Provided material section start

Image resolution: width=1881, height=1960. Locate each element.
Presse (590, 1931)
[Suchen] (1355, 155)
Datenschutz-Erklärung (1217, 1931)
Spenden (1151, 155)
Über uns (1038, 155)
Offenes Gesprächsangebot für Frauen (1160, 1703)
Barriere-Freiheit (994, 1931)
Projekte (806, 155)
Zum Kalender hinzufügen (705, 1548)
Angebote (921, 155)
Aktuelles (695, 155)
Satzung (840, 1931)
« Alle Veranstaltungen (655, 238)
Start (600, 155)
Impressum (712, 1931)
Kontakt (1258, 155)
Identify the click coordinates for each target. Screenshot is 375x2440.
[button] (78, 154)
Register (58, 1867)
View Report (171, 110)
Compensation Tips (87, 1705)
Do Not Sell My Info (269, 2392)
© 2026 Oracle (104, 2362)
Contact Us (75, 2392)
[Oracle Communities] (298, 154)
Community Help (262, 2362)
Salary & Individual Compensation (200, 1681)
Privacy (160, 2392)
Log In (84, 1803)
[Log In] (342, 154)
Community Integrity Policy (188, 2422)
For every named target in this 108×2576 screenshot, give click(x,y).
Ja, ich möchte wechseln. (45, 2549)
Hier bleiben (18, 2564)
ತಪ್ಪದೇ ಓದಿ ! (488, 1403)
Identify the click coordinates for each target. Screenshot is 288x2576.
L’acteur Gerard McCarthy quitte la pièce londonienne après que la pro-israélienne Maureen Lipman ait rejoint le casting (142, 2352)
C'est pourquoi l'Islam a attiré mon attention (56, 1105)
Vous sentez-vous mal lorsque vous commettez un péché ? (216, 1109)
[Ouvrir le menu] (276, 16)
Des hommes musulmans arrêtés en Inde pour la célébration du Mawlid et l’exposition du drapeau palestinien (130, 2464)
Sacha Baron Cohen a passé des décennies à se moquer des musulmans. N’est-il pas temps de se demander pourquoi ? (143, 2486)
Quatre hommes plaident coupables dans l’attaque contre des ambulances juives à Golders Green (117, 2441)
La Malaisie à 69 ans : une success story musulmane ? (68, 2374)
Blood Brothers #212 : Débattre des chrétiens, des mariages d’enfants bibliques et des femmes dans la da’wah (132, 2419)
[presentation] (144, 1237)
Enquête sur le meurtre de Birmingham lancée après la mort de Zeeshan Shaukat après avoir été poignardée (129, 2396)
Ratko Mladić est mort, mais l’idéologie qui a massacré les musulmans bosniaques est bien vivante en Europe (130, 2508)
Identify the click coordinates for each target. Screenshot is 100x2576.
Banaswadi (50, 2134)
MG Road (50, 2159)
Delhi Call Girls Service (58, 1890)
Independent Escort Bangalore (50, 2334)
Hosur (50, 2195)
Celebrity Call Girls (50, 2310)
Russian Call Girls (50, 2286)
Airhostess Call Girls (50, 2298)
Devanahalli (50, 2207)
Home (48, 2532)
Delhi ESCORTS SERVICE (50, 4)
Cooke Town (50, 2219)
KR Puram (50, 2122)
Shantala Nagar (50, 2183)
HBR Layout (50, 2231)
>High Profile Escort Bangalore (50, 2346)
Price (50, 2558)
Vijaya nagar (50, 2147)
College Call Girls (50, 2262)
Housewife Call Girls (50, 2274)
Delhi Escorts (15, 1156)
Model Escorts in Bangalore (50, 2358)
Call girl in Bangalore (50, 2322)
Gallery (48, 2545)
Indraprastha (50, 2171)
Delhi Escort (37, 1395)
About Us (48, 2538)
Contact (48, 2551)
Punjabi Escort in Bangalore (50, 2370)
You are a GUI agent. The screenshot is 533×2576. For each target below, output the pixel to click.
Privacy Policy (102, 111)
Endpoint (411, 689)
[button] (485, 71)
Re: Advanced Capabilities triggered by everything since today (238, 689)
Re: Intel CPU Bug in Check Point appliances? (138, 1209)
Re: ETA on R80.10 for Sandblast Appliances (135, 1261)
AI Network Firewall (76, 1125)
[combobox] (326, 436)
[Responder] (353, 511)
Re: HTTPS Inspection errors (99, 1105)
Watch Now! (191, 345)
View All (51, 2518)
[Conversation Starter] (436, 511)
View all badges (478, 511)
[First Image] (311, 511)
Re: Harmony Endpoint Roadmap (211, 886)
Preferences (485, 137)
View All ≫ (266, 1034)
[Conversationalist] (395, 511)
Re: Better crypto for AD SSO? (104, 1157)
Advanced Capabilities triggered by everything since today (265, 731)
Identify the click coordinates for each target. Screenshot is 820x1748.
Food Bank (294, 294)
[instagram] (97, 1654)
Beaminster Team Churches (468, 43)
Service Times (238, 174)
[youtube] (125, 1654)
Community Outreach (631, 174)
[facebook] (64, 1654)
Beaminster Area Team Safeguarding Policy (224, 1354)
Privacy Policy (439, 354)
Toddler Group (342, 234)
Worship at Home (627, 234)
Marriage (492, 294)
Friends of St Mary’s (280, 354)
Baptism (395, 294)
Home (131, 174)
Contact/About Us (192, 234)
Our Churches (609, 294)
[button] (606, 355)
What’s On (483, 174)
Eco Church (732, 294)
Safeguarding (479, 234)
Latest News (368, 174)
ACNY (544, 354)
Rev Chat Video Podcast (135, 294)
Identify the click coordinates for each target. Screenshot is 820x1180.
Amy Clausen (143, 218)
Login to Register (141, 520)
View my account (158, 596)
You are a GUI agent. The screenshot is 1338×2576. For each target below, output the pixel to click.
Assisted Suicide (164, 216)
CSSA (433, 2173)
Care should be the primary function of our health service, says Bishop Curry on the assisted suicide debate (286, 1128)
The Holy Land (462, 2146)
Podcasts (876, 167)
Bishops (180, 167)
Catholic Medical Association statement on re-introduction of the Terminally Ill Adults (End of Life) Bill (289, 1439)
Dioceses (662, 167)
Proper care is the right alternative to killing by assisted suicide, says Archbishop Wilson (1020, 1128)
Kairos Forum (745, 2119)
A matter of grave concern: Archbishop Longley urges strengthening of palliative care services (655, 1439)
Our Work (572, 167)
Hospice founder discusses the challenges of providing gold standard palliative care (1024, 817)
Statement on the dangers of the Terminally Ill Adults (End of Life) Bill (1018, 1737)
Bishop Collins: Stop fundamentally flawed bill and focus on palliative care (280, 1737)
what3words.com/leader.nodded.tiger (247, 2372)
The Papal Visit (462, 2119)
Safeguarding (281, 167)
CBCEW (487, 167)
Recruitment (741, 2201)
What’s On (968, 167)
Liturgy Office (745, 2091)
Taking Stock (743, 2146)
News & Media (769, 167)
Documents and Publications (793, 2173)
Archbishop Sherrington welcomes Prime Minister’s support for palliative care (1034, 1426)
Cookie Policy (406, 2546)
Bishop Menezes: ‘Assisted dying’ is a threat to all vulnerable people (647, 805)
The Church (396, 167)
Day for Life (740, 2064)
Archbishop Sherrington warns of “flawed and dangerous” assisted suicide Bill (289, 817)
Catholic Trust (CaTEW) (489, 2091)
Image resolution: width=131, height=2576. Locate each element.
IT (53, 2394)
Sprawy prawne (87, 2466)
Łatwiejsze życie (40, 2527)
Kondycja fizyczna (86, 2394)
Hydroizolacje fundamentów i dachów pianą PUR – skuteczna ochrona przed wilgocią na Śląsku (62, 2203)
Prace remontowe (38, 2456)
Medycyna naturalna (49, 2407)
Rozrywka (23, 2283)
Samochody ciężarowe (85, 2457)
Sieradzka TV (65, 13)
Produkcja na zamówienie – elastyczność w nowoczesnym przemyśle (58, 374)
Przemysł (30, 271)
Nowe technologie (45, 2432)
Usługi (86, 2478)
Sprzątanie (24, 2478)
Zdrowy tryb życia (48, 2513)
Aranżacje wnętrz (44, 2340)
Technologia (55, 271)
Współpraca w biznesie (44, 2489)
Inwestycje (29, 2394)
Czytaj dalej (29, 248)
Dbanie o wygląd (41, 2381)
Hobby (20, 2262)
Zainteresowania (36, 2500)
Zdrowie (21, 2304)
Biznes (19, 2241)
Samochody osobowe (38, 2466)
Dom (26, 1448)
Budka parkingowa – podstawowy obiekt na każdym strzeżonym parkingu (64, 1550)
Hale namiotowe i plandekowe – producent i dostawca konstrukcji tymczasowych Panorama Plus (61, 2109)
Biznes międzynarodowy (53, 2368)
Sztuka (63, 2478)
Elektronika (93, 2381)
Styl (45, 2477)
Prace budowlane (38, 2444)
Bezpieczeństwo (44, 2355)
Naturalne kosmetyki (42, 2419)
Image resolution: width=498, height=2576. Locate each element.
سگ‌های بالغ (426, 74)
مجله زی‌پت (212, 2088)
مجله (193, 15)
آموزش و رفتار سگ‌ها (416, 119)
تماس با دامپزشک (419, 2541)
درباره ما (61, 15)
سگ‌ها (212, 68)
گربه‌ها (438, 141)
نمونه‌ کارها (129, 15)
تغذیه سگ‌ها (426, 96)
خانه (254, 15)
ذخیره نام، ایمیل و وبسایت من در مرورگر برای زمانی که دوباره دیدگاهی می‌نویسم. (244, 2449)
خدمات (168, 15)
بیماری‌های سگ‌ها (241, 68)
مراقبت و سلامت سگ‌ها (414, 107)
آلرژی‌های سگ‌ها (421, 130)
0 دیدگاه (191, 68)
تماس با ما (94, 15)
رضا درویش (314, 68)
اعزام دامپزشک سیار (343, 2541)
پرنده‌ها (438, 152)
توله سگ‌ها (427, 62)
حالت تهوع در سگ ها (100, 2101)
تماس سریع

Provided material section end

* _Problem to solve_: Each line above from the one with "Contact (48, 2551)" up to and including the one with "Re: ETA on R80.10" must be set down exactly, and no line outside that span may appear.

* _Response to the exercise_:
Contact (48, 2551)
Punjabi Escort in Bangalore (50, 2370)
You are a GUI agent. The screenshot is 533×2576. For each target below, output the pixel to click.
Privacy Policy (102, 111)
Endpoint (411, 689)
[button] (485, 71)
Re: Advanced Capabilities triggered by everything since today (238, 689)
Re: Intel CPU Bug in Check Point appliances? (138, 1209)
Re: ETA on R80.10 for Sandblast Appliances (135, 1261)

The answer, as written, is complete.